В ответ г-н Дабюрон так стукнул кулаком по столу, что чуть не развалил его. Леруж заторопился:
– Я отказался наотрез, прикинувшись, будто из ревности боюсь даже на минуту оставить жену. Пришлось им уступить. Та кормилица пошла укладываться первая, а мы с Клодиной чуть позже. Жена разделась и легла в постель с нашим сыном и с воскормленником, а я не стал раздеваться. Под предлогом, будто боюсь придавить малыша, ежели лягу, я устроился на стуле у кровати, решив не смыкать глаз и всю ночь нести вахту. Я задул свечку, чтобы женщины могли заснуть, у меня же сна не было ни в одном глазу: мысли не давали спать. Я сидел и думал, что сказал бы отец, если бы узнал, во что я впутался. Около полуночи я услыхал, что Клодина зашевелилась. Я затаил дыхание. Может, она хочет поменять младенцев? Теперь-то я знаю, что нет, но тогда же я не знал. Я освирепел, схватил ее за руку, стал колотить, притом не на шутку, и высказал все, что у меня накипело на сердце. Кричал я во весь голос, точно у себя на корабле в бурю, ругался, как каторжник, одним словом, поднял страшный шум. Вторая кормилица вопила, словно ее режут. Услышав этот переполох, прибежал Жермен со свечой. Я увидел его, и это меня доконало. Не соображая, что делаю, я выхватил из кармана складной нож, который всегда ношу с собой, схватил проклятого ублюдка и резанул его по руке, сказав: «Теперь уж, коли его подменят, я буду точно знать. У него теперь отметина на всю жизнь».

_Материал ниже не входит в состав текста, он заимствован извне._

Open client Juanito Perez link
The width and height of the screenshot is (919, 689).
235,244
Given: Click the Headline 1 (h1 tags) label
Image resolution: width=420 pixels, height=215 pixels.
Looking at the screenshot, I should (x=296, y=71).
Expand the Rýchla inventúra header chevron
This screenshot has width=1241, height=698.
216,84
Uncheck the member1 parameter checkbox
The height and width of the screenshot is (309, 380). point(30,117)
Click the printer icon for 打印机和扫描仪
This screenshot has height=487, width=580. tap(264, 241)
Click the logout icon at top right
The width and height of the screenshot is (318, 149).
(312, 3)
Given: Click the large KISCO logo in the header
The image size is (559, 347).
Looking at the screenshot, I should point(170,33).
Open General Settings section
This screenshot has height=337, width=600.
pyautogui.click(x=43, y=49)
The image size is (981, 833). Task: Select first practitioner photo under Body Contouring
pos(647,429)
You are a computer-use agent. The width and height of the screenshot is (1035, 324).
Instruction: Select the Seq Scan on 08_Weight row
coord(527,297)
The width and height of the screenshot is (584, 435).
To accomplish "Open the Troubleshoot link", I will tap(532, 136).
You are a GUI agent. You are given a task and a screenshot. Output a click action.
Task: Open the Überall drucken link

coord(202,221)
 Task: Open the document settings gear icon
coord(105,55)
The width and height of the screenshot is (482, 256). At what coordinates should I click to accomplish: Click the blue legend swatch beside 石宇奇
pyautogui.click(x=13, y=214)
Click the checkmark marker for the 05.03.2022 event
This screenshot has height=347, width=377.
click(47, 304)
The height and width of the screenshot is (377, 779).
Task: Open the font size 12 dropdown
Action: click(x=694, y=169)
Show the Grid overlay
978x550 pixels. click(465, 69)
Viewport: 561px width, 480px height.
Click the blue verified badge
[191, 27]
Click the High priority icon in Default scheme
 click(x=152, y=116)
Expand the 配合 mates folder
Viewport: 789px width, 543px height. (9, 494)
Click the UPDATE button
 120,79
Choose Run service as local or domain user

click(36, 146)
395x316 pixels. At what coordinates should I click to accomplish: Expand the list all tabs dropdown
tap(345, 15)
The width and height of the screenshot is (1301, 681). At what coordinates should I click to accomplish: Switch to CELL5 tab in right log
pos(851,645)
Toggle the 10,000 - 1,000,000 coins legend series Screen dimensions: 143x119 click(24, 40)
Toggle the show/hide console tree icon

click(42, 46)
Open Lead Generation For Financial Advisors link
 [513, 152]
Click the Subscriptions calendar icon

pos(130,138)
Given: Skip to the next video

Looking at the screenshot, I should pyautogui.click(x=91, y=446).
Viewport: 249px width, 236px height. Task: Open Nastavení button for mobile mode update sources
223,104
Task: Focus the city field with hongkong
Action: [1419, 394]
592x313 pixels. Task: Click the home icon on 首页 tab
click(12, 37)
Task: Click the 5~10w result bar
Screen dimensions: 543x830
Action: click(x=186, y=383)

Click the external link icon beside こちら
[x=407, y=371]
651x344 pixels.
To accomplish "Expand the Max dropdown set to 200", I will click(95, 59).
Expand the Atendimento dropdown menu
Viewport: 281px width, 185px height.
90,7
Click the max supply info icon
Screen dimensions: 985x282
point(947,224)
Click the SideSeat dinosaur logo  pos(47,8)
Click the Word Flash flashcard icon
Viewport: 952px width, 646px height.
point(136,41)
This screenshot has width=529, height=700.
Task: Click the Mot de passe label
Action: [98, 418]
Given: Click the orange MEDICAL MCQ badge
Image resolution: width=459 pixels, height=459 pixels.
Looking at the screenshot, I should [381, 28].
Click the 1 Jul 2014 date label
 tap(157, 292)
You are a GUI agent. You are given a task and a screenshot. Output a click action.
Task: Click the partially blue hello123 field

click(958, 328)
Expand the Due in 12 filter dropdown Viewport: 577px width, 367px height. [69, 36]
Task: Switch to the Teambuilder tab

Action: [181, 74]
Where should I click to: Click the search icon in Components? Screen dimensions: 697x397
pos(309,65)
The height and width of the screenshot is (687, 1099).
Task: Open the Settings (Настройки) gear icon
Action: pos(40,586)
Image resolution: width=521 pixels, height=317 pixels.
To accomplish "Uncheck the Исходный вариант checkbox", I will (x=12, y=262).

Леруж замолчал не в силах больше говорить. Капли пота блестели у него на лбу, сползали по щекам и замирали в глубоких бороздах морщин. Он прерывисто дышал, но настойчивый взгляд следователя подгонял его, не давал покоя, словно бич, который на плантациях хлещет по спинам изнемогающих от усталости негров.
– У малыша была страшная рана, из нее хлестала кровь, он мог умереть от нее. Но на этом я не остановился. Меня беспокоило будущее, то, что может случиться потом. Я объявил о намерении записать, что у нас тут произошло, и сказал, чтобы все под этим подписались. Так мы и сделали. Вчетвером и составили бумагу. Жермен не посмел противиться: я говорил, держа в руке нож. Он даже подписался первым и только умолял ничего не говорить графу, поклявшись, что сам будет молчать, как могила, и заставил вторую кормилицу пообещать держать тайну.
– Вы сохранили документ? – поинтересовался г-н Дабюрон.